Frage an Gerold Otten von Jan H. bezüglich Verkehr
Sehr geehrter Hr. Otten,
was halten Sie von der von der Autolobby geforderten Abwrackprämie? Wäre nicht eine Mobilitätsprämie für alle sinnvoller und nachhaltiger?
Gruß
J. H.
Sehr geehrter Herr Heller,
leider konnte ich Ihnen nicht fristgemäß antworten. Mittlerweile ist von der Bundesregierung eine Richtungsentscheidung gefällt worden, die eine Neubewertung nötig macht.
Ich stehe der Idee, mit Steuergeldern Nachfrage künstlich anzuregen, ablehnend gegenüber. Meiner Meinung nach dürfte erst dann zu diesem Mittel gegriffen werden, wenn sich zuvor alle anderen Maßnahmen als unzweckmäßig erwiesen haben.
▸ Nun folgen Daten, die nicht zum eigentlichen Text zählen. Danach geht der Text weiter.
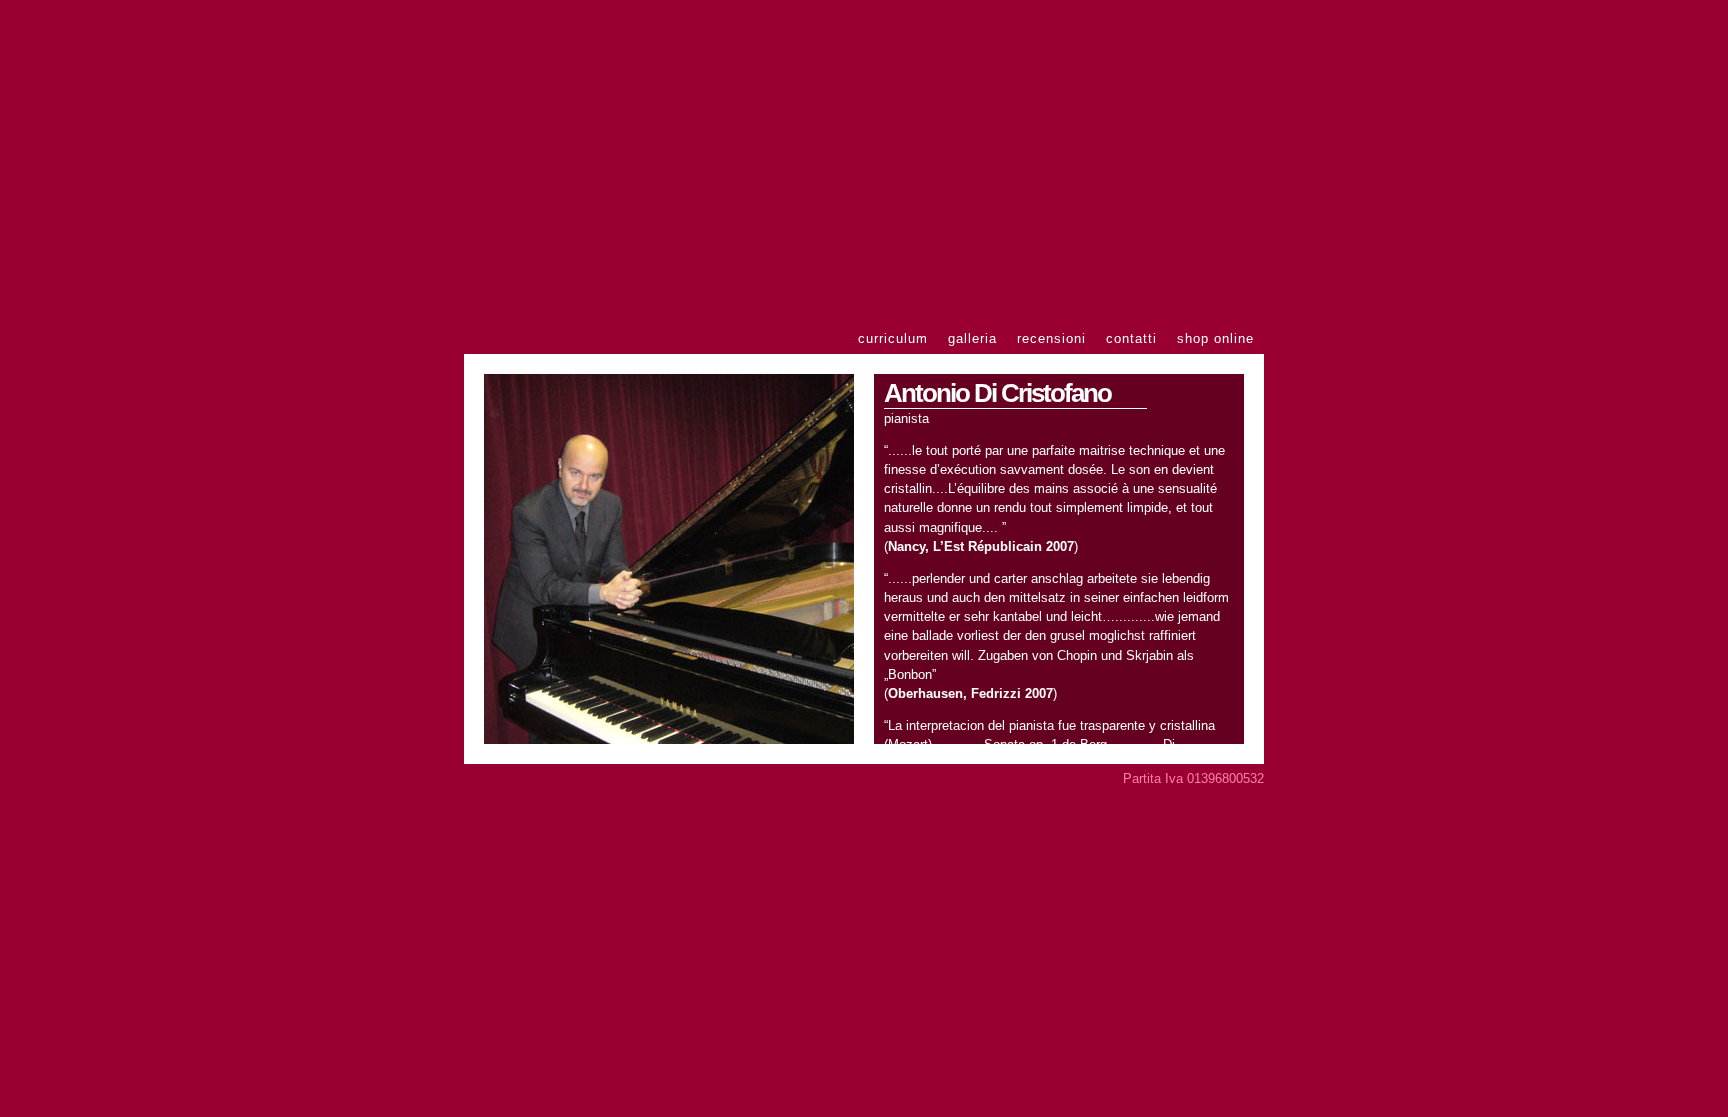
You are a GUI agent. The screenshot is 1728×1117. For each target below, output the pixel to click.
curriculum (893, 338)
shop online (1215, 338)
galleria (972, 338)
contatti (1131, 338)
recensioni (1051, 338)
Bei der zunächst diskutierten sog. Abwrackprämie ging es bekanntlich darum, der Autoindustrie und den auf sie angewiesenen Zuliefererbetrieben eine Konjunkturspritze zu geben. Damit verband sich die Hoffnung, die daran interessierten Unternehmen und deren Arbeitnehmer möglichst unbeschadet durch die Krise zu bringen.
Der jetzige Vorschlag, eine Prämie nur für den Kauf von E-Autos zu gewähren, wird den eben aufgezeigten Hoffnungen noch weniger gerecht als eine allgemeine Abwrackprämie. Daher glaube ich, dass der ökonomische Effekt minimal sein wird. Das eigentliche Ziel, der Erhalt von tausenden Arbeitsplätzen, kann auf diese Weise nicht sichergestellt werden.
Gleiches gilt auch für den ökologischen Effekt. Der Lockdown hat gezeigt, dass die Schadstoffemissionen von Verbrennungsfahrzeugen massiv überschätzt wurden. Diese Erkenntnis sollte auf der Ebene Deutschlands und der EU zu einem Umdenken führen. Nunmehr müssten die EU-Strafen für den Flottenverbrauch ausgesetzt und die CO2-Grenzwerte für PKW auf maximal 130 Gramm CO2 pro Kilometer festgelegt werden.
Sie haben statt einer Abwrackprämie eine Mobilitätsprämie vorgeschlagen. Ich gehe davon aus, dass Sie unter der Mobilitätsprämie eine gewisse finanzielle Förderung bei der Anschaffung von Fahrrädern, E-Bikes, ÖPNV-Tickets, Bahnfahrten u.v.m. verstehen. Das ist sicher vorteilhaft für Personen, die in urbanen Räumen wohnen und auf die Flexibilität, die ein Kfz möglich macht, nicht angewiesen sind. Allerdings denke ich, dass die Mehrzahl der Personen, die die Möglichkeiten haben, auf diese Fortbewegungsmittel zurückgreifen zu können, dies ohnehin bereits in überwiegender Anzahl tun. Der ländliche Raum könnte davon kaum profitieren – selbst wenn der ÖPNV intensiviert würde.
Ich vermute also, dass der ökologische Vorteil, der daraus erwüchse, minimal wäre. Vielmehr stünde ein nicht messbarer ökologischer Effekt in keinem Verhältnis zu den finanziellen Belastungen, die daraus für das Gemeinwesen erwachsen.
Unter den gegebenen Umständen scheint es mir geboten, die Vor- und Nachteile aneinander abzuwägen. Ich würde einer allgemeinen Abwrackprämie, trotz erheblicher Vorbehalte, einen Vorzug vor einer E-Autoprämie oder einer Mobilitätsprämie geben.